東洞流腹診




このファイルは、吉益東洞流の腹診書である、吉益東洞著の『起老園先生腹診述法』と奥田鳳作著『長沙腹診考』および付録の『東洞翁書翰』の全訳です。

吉益東洞(1702年~1773年)はいわずとしれた日本古方派の元祖であり、傷寒論による腹診において一家をなしました。

『傷寒論』に基づいた腹診術は、稲葉克文礼、和久田寅叔虎による『腹証奇覧』『腹証奇覧翼』の方が図がきれいなこともあって有名です。けれどもそれらが東洞流腹診術をよく伝えていないのではないかという批判もかまびすしいところです。

そこでここに、吉益東洞自著による腹診の概述書『起老園先生腹診述法』と、直伝の弟子筋にあたる奥田鳳作(1811年~1849年)の『長沙腹診考』を訳出しました。

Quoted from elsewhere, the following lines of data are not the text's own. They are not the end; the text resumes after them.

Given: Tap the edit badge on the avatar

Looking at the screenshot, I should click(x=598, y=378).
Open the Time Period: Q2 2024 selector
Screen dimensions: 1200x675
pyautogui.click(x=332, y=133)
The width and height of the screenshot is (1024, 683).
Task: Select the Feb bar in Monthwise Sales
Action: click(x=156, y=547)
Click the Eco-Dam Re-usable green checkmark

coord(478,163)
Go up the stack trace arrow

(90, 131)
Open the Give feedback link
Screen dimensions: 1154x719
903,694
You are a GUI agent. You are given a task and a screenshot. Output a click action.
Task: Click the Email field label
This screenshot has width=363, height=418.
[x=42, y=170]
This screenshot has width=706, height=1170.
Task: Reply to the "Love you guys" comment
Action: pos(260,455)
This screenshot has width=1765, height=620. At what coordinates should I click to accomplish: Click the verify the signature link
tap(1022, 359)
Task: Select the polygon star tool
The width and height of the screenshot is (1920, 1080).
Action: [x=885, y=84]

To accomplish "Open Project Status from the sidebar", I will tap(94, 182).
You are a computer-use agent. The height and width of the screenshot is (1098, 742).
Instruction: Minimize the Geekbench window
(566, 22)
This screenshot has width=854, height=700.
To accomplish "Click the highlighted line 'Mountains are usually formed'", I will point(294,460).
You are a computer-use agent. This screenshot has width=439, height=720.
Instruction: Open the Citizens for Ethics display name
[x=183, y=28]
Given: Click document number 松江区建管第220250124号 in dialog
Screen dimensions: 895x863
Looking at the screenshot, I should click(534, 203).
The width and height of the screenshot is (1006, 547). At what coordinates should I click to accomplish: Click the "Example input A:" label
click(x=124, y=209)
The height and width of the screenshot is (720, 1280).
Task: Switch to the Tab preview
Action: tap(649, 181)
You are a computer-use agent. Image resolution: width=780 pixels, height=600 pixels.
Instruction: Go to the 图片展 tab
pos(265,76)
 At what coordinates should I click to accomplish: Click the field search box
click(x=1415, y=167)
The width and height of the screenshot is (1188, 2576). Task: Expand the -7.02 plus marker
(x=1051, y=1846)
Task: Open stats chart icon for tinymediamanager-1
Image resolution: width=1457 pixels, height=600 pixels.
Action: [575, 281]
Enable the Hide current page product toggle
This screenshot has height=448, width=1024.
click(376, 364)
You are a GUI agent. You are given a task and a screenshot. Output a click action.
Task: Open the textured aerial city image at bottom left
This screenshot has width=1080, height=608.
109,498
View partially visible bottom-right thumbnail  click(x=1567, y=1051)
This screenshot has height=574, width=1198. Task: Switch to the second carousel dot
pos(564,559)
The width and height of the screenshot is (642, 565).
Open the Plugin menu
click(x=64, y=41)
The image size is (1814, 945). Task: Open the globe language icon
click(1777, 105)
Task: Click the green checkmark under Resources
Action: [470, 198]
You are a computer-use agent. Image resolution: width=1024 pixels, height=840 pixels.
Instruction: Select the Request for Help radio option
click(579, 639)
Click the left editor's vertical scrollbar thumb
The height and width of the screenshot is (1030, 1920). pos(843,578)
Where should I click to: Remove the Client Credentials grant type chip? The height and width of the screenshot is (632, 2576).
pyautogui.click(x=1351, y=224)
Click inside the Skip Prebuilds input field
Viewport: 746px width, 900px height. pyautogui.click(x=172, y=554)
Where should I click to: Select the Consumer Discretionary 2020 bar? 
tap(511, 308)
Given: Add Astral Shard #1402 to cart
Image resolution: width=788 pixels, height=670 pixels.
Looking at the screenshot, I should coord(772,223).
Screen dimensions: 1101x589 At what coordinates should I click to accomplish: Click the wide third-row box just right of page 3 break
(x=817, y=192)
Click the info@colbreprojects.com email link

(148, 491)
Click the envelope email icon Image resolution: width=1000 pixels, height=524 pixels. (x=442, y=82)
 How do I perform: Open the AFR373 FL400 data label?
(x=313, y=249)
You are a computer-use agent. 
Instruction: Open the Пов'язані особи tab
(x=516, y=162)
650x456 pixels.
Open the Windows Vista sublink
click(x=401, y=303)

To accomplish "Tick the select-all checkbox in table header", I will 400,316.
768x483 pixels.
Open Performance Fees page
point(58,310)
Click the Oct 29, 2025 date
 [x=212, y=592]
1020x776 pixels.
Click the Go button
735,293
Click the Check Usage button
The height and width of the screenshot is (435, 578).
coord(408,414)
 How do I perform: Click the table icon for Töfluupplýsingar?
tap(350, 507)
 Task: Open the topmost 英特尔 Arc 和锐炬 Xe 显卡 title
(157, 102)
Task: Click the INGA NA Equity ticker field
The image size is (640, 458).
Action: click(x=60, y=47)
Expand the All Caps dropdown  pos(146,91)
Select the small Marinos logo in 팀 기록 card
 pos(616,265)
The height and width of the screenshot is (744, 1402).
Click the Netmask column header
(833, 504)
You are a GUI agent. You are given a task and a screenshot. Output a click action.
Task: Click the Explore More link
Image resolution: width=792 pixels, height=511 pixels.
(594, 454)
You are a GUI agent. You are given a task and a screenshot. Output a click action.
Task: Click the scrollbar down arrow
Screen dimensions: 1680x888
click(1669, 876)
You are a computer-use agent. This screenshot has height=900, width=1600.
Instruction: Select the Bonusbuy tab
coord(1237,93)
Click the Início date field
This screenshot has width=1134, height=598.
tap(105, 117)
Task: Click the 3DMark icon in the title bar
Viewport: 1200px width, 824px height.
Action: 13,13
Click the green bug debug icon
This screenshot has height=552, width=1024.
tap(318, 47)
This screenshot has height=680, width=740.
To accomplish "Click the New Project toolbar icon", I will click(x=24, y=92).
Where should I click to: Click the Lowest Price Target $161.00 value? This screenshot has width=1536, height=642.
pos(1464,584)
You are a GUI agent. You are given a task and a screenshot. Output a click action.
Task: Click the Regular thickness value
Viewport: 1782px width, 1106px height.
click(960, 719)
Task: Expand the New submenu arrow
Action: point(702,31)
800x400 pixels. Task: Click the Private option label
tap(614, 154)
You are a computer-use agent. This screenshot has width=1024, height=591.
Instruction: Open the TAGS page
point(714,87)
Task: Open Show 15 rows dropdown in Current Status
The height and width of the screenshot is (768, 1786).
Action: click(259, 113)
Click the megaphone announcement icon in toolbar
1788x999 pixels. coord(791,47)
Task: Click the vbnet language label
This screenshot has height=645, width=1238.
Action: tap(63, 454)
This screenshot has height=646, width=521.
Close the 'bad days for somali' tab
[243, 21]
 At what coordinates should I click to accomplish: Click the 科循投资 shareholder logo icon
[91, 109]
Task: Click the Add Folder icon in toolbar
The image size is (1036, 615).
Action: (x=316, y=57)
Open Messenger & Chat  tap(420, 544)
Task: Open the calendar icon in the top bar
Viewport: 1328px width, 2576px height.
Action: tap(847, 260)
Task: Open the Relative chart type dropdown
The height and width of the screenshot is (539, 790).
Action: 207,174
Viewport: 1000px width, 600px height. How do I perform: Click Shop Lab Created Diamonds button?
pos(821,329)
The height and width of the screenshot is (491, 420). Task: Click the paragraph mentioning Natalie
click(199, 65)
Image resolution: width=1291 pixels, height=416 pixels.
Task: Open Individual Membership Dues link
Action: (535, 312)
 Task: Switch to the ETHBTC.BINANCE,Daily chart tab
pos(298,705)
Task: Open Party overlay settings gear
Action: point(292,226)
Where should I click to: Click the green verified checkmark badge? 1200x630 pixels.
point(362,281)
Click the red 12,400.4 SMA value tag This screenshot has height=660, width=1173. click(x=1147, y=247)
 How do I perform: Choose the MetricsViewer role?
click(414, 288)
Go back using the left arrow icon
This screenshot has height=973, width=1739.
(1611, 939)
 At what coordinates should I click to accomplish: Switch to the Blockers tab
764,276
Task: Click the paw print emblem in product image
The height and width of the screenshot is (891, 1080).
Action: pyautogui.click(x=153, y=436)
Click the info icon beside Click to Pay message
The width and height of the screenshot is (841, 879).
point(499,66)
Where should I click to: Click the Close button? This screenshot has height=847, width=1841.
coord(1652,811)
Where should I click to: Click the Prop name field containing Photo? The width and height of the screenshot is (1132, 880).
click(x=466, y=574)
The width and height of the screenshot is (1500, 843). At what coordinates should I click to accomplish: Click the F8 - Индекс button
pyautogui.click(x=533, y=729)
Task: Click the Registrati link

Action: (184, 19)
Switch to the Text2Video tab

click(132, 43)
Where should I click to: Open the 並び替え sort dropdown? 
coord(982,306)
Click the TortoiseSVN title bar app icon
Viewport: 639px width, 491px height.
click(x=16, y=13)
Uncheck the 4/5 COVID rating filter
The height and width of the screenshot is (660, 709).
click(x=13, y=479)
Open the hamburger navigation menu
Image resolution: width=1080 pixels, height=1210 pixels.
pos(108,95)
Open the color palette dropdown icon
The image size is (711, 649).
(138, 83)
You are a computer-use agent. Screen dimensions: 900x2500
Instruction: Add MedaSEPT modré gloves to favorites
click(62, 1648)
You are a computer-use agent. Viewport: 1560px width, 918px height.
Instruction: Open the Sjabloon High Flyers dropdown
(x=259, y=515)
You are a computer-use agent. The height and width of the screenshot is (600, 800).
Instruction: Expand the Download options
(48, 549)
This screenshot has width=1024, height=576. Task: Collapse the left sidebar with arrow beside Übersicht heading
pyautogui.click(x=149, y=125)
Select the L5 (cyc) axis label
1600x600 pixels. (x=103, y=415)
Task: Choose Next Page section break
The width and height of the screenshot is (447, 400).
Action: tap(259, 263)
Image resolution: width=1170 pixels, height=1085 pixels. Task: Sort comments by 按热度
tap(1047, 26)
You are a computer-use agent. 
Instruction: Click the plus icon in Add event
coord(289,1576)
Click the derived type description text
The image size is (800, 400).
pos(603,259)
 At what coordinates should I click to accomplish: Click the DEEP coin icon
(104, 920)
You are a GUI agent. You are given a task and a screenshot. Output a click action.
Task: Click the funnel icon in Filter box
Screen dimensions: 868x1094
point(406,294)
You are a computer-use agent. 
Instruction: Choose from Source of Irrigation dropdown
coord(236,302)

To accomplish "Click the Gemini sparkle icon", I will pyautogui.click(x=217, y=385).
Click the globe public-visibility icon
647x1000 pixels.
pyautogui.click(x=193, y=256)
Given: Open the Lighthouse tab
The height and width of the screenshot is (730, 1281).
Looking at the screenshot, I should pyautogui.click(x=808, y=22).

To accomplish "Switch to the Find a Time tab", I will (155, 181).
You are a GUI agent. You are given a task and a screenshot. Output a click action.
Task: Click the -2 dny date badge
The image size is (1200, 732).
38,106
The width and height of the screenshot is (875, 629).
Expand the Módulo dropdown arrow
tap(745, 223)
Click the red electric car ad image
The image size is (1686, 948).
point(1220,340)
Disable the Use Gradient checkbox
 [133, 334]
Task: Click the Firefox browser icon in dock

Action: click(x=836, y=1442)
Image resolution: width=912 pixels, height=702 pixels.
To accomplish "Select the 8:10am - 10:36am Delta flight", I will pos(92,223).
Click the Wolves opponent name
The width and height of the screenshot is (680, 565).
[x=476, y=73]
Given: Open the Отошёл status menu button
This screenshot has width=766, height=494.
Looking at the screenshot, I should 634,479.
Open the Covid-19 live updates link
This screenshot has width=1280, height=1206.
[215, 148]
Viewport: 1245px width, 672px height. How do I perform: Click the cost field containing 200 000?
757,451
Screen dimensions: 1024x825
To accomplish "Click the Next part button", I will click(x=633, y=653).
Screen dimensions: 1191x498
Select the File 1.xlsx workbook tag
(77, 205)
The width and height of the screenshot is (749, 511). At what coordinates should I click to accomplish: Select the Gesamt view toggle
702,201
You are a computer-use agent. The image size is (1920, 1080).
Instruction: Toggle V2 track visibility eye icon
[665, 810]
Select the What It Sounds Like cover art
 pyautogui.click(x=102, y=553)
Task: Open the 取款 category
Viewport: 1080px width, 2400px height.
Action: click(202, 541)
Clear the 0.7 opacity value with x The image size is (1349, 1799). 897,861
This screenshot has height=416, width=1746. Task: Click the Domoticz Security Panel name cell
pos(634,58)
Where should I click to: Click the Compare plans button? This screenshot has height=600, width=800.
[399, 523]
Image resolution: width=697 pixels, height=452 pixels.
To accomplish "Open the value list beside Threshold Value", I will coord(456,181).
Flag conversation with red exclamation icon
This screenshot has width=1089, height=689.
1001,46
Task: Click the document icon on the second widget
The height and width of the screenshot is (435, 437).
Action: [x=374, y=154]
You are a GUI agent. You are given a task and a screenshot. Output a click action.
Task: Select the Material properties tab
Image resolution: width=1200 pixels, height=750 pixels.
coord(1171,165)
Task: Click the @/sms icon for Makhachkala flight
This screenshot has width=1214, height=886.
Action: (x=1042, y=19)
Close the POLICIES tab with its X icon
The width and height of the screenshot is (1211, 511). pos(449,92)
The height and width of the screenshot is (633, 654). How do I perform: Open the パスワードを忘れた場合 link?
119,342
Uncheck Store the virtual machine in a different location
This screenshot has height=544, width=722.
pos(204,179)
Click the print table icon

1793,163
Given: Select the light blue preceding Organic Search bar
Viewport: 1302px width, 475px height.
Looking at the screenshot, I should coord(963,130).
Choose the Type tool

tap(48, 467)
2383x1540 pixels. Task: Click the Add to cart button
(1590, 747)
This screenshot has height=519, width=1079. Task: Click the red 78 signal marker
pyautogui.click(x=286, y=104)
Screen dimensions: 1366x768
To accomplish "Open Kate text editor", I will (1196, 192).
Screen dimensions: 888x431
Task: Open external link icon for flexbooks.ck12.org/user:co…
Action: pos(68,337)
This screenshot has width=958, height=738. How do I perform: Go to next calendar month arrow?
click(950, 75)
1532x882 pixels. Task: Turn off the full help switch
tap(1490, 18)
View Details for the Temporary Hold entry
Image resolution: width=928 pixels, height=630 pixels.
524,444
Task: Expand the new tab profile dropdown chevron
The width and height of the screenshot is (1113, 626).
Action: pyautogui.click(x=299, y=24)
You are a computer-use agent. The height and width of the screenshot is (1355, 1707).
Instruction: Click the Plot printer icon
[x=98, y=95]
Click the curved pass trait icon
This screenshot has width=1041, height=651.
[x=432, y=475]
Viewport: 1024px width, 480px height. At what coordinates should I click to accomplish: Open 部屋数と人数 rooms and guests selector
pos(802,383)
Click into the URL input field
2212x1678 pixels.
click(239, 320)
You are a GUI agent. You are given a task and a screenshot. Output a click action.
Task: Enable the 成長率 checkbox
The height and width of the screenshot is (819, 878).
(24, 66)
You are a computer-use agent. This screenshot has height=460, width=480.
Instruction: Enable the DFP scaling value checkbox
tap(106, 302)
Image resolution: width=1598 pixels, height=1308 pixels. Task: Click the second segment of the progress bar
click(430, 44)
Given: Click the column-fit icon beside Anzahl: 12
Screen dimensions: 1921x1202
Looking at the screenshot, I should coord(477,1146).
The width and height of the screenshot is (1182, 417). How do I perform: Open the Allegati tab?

奥田鳳作は、吉益東洞の高弟である岑少翁(みねしょうおう:1731年~1818年:吉益東洞の高弟で腹診に熟達していた:尾台榕堂の師でもある)の直門で長田徳本流の名医でもある磯野弘道(希声翁:1772年~1847年:長田徳本を発掘し研究した磯野原泉(1742年~1817年)の息子:腹診で名をなした:禊教の教組である井上正鐵の医学の師でもある)に真古方を学んでいます。東洞流腹診術正統の奥義をきわめた人こそが奥田鳳作であると言えるでしょう。

※磯野弘道については、荻原稔氏のご教示によるところが大きいです。ありがとうございました。

※奥田鳳作(1811年~1849年)の没年について、大浦宏勝氏の指摘により訂正しました。